2. Plants vs Zombies
Platforms: Google Chrome, PC, Mac OS X, iOS, Xbox Live Arcade, PSN, Nintendo DS, DSiWare, Bada, Android, Windows Phone, PS Vita, BlackBerry Tablet OS, BlackBerry
As one of the most-played tower defense games of all time, this classic doesn’t need an introduction - heck, even my grandma has played it. For the two people in the world who haven’t played it, though, here’s the gist of it. Plants vs. Zombies, developed by PopCap, is a simplified take on the tower defense format, which casts you as a homeowner trying to defend yourself from zombies attacking your backyard (who, apparently, haven’t had the bright idea of just attacking the front of your house). To stop them, you use a huge variety of weaponised flora, all powered by sunlight which, naturally, falls from the sky. There’s a reason why it’s so popular, and that’s because it’s fun, accessible, and humorous - basically the Holy Trifecta of good casual videogames.
Platform: Nintendo DS
Ninjatown is one of those lesser known gems, partly due to the fact that it was only released for DS, but it stands out amongst every other tower defense game due to how downright adorable it is. I mean, just look at it! With cutesy art (courtesy of Shawnimals) like that, who cares about the gameplay?

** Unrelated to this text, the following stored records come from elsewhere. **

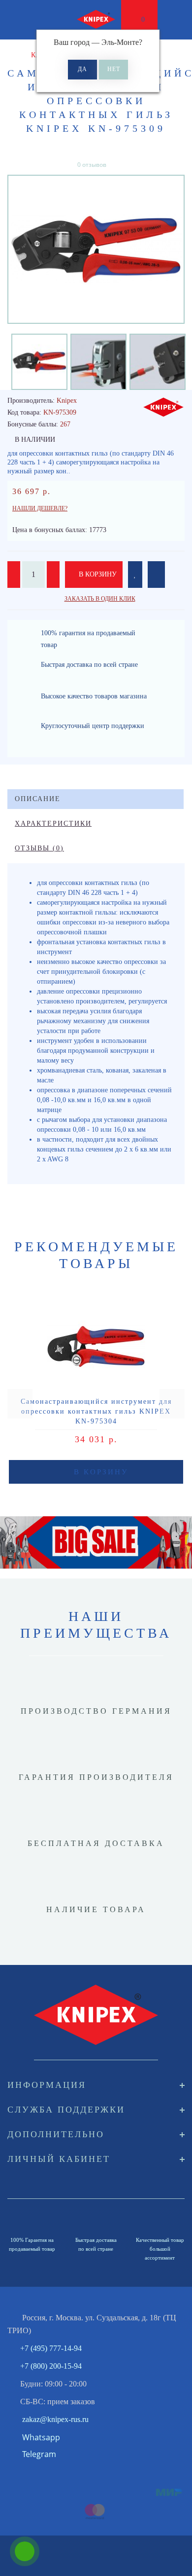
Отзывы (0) (39, 848)
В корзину (97, 574)
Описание (38, 799)
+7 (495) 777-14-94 (51, 2348)
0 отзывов (91, 164)
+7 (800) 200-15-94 (51, 2366)
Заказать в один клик (99, 598)
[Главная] (11, 55)
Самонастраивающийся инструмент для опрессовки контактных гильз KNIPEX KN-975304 (96, 1411)
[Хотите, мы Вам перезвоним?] (24, 2551)
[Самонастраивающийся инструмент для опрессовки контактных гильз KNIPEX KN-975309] (96, 249)
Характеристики (53, 823)
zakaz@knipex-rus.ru (55, 2419)
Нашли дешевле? (39, 508)
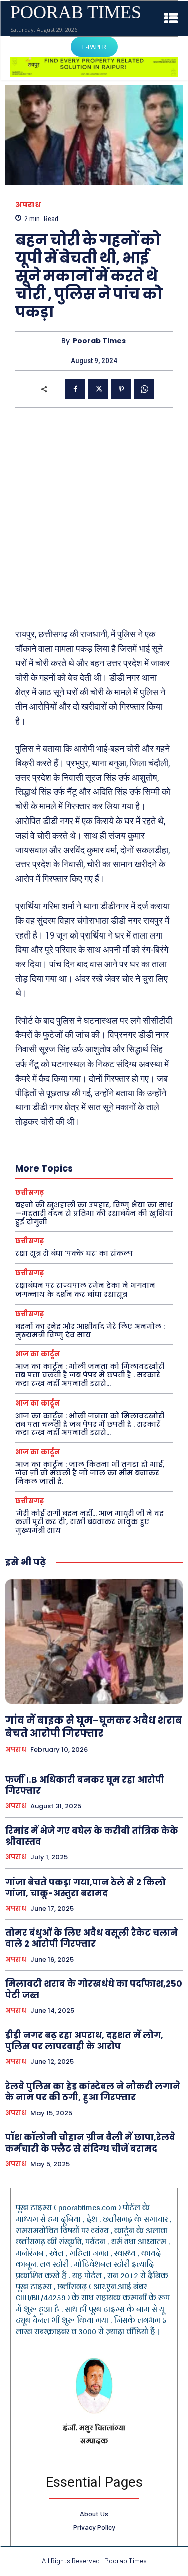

I kid. Gameplay is everything. Ninjatown, unsurprisingly, takes place in a town full of ninjas, which is being attacked by a bunch of evil demons or something. It’s not entirely specific, but it doesn’t have to be - all you need to know is that they’re bad, and you need to throw ninjas at them. The game itself, which released on the Nintendo DS in 2008, takes advantage of the handheld’s at-the-time innovations, incorporating both touch and microphone input into gameplay.